- _Dataset records_
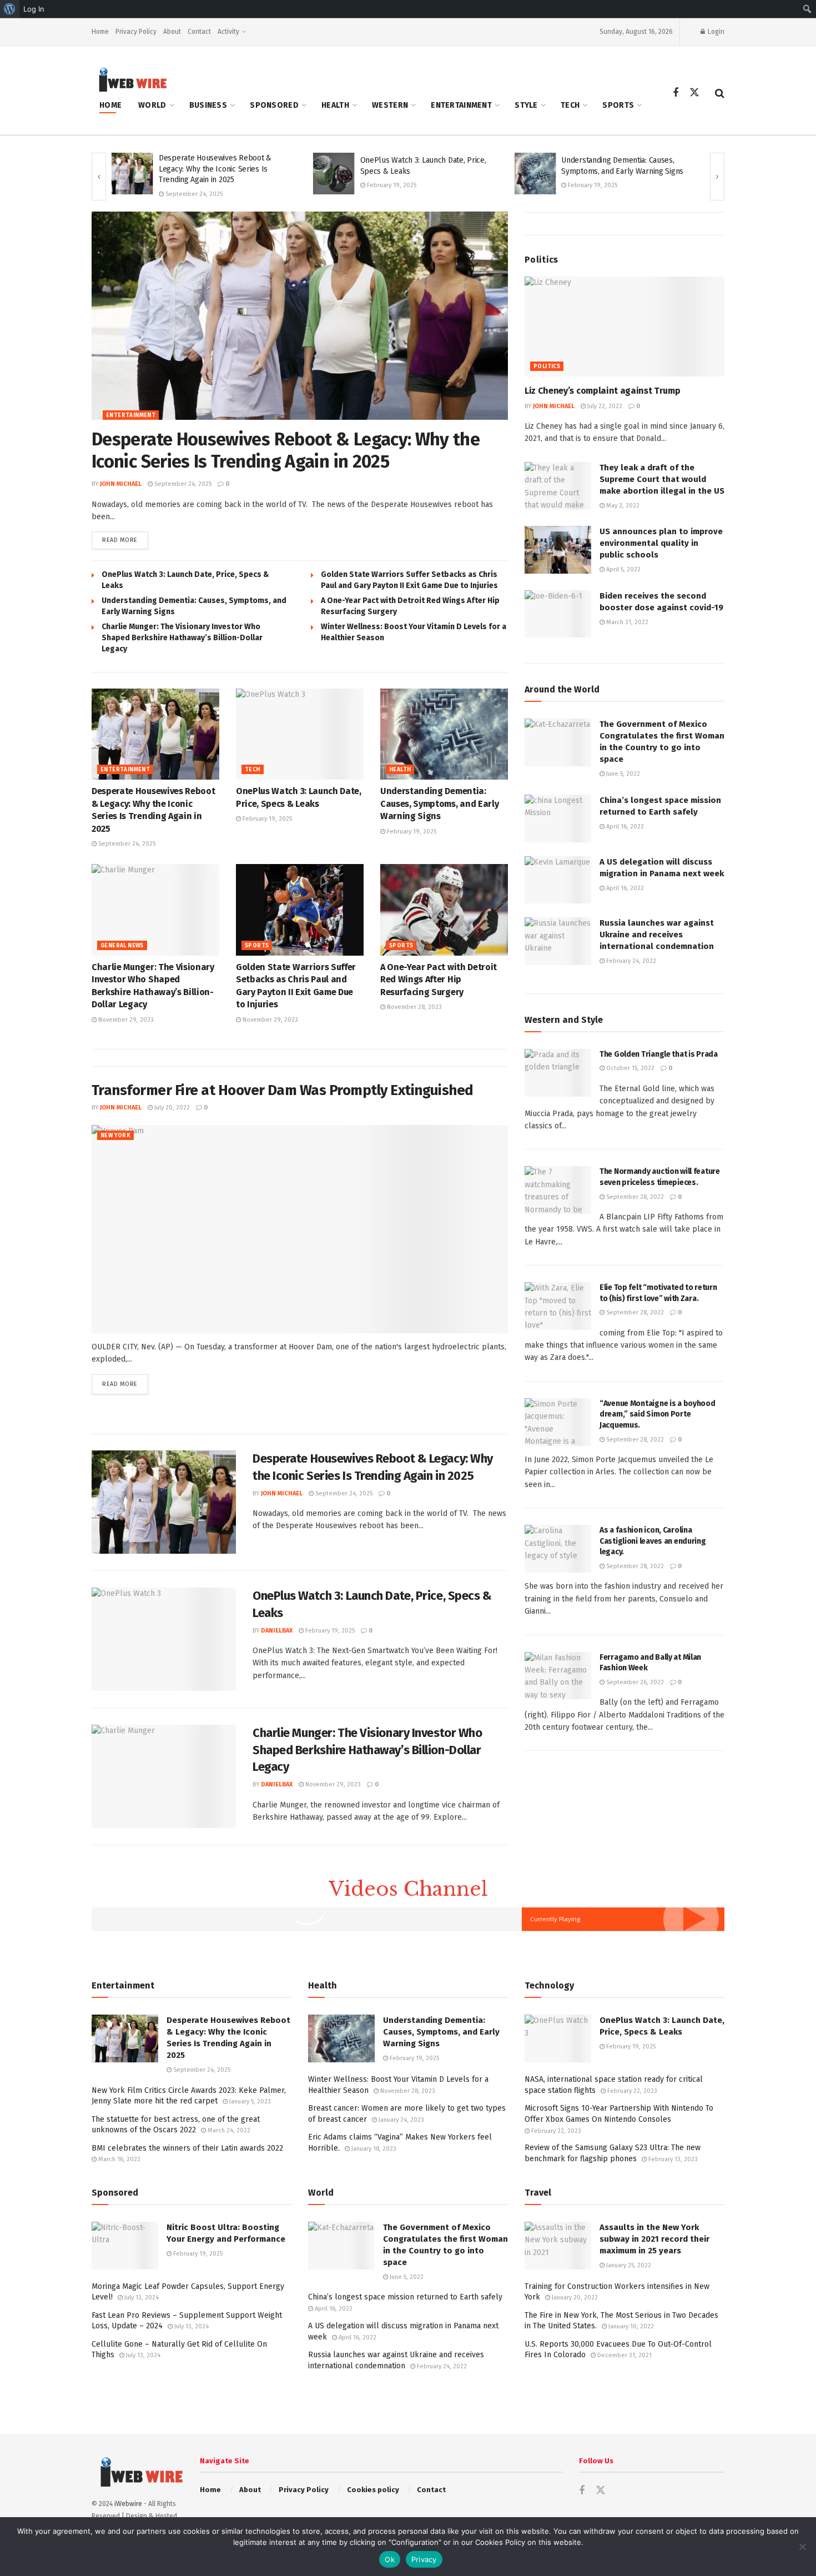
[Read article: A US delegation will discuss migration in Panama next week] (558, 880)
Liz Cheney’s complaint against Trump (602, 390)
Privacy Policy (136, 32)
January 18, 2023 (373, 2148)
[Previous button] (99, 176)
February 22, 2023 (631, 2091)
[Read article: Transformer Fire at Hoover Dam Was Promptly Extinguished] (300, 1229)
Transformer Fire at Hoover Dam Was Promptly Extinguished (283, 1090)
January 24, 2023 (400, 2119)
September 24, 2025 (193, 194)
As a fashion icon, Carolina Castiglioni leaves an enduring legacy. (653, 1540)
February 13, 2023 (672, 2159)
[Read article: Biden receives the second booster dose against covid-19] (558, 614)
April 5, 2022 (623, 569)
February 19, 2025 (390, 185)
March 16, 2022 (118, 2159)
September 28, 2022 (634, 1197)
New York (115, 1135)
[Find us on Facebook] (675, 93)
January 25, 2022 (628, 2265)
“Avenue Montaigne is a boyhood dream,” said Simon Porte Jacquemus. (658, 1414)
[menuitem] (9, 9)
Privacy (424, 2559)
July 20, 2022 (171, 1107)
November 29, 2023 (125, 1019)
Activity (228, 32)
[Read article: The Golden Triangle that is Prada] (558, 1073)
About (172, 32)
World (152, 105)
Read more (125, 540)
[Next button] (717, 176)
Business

- _Task item_
Go line by line through the data and copy any that contain "January".

- _Reply_
January 18, 2023 (373, 2148)
January 24, 2023 (400, 2119)
January 25, 2022 (628, 2265)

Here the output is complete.